Exercise
Send back all of the records, each one exactly as written.

Pixel coordinate grounding data:
────────────────────

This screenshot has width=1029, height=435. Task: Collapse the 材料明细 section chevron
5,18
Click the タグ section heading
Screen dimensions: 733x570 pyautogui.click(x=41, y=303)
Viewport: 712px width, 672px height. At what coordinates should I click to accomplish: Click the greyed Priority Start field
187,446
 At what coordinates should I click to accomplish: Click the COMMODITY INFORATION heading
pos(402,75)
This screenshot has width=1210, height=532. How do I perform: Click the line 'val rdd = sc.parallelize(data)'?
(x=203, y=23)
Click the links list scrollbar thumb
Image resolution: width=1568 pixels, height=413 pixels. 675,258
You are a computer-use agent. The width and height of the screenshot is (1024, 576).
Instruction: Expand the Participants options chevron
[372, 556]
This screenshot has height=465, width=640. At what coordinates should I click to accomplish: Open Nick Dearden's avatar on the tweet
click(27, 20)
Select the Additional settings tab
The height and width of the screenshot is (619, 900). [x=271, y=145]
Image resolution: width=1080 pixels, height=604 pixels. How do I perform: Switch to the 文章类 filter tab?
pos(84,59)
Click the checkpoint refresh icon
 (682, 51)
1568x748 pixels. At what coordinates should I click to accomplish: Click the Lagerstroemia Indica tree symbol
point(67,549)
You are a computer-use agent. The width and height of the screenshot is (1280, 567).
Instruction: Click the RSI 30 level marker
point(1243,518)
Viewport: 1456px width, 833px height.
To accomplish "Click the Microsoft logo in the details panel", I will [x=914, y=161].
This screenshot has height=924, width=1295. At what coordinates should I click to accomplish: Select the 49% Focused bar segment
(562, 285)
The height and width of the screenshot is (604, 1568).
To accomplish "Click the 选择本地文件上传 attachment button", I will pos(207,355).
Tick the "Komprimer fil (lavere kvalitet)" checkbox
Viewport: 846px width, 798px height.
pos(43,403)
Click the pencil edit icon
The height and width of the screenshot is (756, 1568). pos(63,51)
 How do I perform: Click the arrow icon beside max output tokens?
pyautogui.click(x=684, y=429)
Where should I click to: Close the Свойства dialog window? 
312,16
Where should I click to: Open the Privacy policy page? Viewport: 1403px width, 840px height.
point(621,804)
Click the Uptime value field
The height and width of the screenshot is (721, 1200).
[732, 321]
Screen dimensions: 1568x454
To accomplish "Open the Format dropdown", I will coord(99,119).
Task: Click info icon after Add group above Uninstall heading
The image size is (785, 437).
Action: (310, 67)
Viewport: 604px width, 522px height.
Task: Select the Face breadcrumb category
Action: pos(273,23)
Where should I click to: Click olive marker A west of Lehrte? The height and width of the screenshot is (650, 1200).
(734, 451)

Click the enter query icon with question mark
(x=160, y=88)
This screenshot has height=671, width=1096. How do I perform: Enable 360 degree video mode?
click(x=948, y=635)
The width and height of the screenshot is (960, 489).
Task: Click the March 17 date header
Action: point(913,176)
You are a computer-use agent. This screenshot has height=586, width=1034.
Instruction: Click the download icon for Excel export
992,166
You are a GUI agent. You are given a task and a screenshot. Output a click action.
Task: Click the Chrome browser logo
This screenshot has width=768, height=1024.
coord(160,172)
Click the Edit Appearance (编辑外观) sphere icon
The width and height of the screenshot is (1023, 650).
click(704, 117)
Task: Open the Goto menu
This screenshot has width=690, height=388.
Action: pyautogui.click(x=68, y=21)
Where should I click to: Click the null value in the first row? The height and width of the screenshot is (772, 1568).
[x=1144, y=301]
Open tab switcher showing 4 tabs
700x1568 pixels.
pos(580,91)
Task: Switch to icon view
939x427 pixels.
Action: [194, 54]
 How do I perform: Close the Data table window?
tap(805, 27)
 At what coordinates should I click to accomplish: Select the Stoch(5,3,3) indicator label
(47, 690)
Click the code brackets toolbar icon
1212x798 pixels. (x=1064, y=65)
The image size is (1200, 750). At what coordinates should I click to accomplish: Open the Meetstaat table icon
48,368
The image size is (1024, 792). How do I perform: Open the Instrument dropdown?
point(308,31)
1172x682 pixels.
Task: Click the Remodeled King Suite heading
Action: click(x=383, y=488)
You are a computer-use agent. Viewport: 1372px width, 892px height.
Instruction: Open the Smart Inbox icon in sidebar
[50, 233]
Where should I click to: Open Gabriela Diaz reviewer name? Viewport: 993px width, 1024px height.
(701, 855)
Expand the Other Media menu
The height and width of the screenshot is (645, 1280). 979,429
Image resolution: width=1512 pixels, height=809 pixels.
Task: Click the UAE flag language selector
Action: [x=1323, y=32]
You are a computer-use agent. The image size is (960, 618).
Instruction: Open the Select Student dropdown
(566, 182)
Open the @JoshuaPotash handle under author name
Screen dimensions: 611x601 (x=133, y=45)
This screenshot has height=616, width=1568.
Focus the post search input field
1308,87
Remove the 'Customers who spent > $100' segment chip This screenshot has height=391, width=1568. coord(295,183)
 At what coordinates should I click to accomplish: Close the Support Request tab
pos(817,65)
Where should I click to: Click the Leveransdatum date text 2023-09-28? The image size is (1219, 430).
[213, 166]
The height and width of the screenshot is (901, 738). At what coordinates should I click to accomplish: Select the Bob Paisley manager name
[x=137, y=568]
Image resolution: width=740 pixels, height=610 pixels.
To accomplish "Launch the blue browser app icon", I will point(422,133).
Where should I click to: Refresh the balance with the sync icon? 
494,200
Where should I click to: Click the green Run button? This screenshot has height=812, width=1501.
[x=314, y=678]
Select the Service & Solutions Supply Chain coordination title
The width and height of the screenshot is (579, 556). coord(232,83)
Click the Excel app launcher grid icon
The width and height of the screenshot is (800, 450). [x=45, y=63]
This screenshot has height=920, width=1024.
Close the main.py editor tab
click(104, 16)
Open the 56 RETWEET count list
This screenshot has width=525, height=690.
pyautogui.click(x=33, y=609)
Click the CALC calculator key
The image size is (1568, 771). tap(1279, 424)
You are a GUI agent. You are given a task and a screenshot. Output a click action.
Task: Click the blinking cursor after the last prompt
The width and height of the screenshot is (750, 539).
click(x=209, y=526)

────────────────────

Problem solution
This screenshot has width=1029, height=435. Task: Collapse the 材料明细 section chevron
5,18
Click the タグ section heading
Screen dimensions: 733x570 pyautogui.click(x=41, y=303)
Viewport: 712px width, 672px height. At what coordinates should I click to accomplish: Click the greyed Priority Start field
187,446
 At what coordinates should I click to accomplish: Click the COMMODITY INFORATION heading
pos(402,75)
This screenshot has width=1210, height=532. How do I perform: Click the line 'val rdd = sc.parallelize(data)'?
(x=203, y=23)
Click the links list scrollbar thumb
Image resolution: width=1568 pixels, height=413 pixels. 675,258
You are a computer-use agent. The width and height of the screenshot is (1024, 576).
Instruction: Expand the Participants options chevron
[372, 556]
This screenshot has height=465, width=640. At what coordinates should I click to accomplish: Open Nick Dearden's avatar on the tweet
click(27, 20)
Select the Additional settings tab
The height and width of the screenshot is (619, 900). [x=271, y=145]
Image resolution: width=1080 pixels, height=604 pixels. How do I perform: Switch to the 文章类 filter tab?
pos(84,59)
Click the checkpoint refresh icon
 (682, 51)
1568x748 pixels. At what coordinates should I click to accomplish: Click the Lagerstroemia Indica tree symbol
point(67,549)
You are a computer-use agent. The width and height of the screenshot is (1280, 567).
Instruction: Click the RSI 30 level marker
point(1243,518)
Viewport: 1456px width, 833px height.
To accomplish "Click the Microsoft logo in the details panel", I will [x=914, y=161].
This screenshot has height=924, width=1295. At what coordinates should I click to accomplish: Select the 49% Focused bar segment
(562, 285)
The height and width of the screenshot is (604, 1568).
To accomplish "Click the 选择本地文件上传 attachment button", I will pos(207,355).
Tick the "Komprimer fil (lavere kvalitet)" checkbox
Viewport: 846px width, 798px height.
pos(43,403)
Click the pencil edit icon
The height and width of the screenshot is (756, 1568). pos(63,51)
 How do I perform: Click the arrow icon beside max output tokens?
pyautogui.click(x=684, y=429)
Where should I click to: Close the Свойства dialog window? 
312,16
Where should I click to: Open the Privacy policy page? Viewport: 1403px width, 840px height.
point(621,804)
Click the Uptime value field
The height and width of the screenshot is (721, 1200).
[732, 321]
Screen dimensions: 1568x454
To accomplish "Open the Format dropdown", I will coord(99,119).
Task: Click info icon after Add group above Uninstall heading
The image size is (785, 437).
Action: (310, 67)
Viewport: 604px width, 522px height.
Task: Select the Face breadcrumb category
Action: pos(273,23)
Where should I click to: Click olive marker A west of Lehrte? The height and width of the screenshot is (650, 1200).
(734, 451)

Click the enter query icon with question mark
(x=160, y=88)
This screenshot has height=671, width=1096. How do I perform: Enable 360 degree video mode?
click(x=948, y=635)
The width and height of the screenshot is (960, 489).
Task: Click the March 17 date header
Action: point(913,176)
You are a computer-use agent. This screenshot has height=586, width=1034.
Instruction: Click the download icon for Excel export
992,166
You are a GUI agent. You are given a task and a screenshot. Output a click action.
Task: Click the Chrome browser logo
This screenshot has width=768, height=1024.
coord(160,172)
Click the Edit Appearance (编辑外观) sphere icon
The width and height of the screenshot is (1023, 650).
click(704, 117)
Task: Open the Goto menu
This screenshot has width=690, height=388.
Action: pyautogui.click(x=68, y=21)
Where should I click to: Click the null value in the first row? The height and width of the screenshot is (772, 1568).
[x=1144, y=301]
Open tab switcher showing 4 tabs
700x1568 pixels.
pos(580,91)
Task: Switch to icon view
939x427 pixels.
Action: [194, 54]
 How do I perform: Close the Data table window?
tap(805, 27)
 At what coordinates should I click to accomplish: Select the Stoch(5,3,3) indicator label
(47, 690)
Click the code brackets toolbar icon
1212x798 pixels. (x=1064, y=65)
The image size is (1200, 750). At what coordinates should I click to accomplish: Open the Meetstaat table icon
48,368
The image size is (1024, 792). How do I perform: Open the Instrument dropdown?
point(308,31)
1172x682 pixels.
Task: Click the Remodeled King Suite heading
Action: click(x=383, y=488)
You are a computer-use agent. Viewport: 1372px width, 892px height.
Instruction: Open the Smart Inbox icon in sidebar
[50, 233]
Where should I click to: Open Gabriela Diaz reviewer name? Viewport: 993px width, 1024px height.
(701, 855)
Expand the Other Media menu
The height and width of the screenshot is (645, 1280). 979,429
Image resolution: width=1512 pixels, height=809 pixels.
Task: Click the UAE flag language selector
Action: [x=1323, y=32]
You are a computer-use agent. The image size is (960, 618).
Instruction: Open the Select Student dropdown
(566, 182)
Open the @JoshuaPotash handle under author name
Screen dimensions: 611x601 (x=133, y=45)
This screenshot has height=616, width=1568.
Focus the post search input field
1308,87
Remove the 'Customers who spent > $100' segment chip This screenshot has height=391, width=1568. coord(295,183)
 At what coordinates should I click to accomplish: Close the Support Request tab
pos(817,65)
Where should I click to: Click the Leveransdatum date text 2023-09-28? The image size is (1219, 430).
[213, 166]
The height and width of the screenshot is (901, 738). At what coordinates should I click to accomplish: Select the Bob Paisley manager name
[x=137, y=568]
Image resolution: width=740 pixels, height=610 pixels.
To accomplish "Launch the blue browser app icon", I will point(422,133).
Where should I click to: Refresh the balance with the sync icon? 
494,200
Where should I click to: Click the green Run button? This screenshot has height=812, width=1501.
[x=314, y=678]
Select the Service & Solutions Supply Chain coordination title
The width and height of the screenshot is (579, 556). coord(232,83)
Click the Excel app launcher grid icon
The width and height of the screenshot is (800, 450). [x=45, y=63]
This screenshot has height=920, width=1024.
Close the main.py editor tab
click(104, 16)
Open the 56 RETWEET count list
This screenshot has width=525, height=690.
pyautogui.click(x=33, y=609)
Click the CALC calculator key
The image size is (1568, 771). tap(1279, 424)
You are a GUI agent. You are given a task and a screenshot. Output a click action.
Task: Click the blinking cursor after the last prompt
The width and height of the screenshot is (750, 539).
click(x=209, y=526)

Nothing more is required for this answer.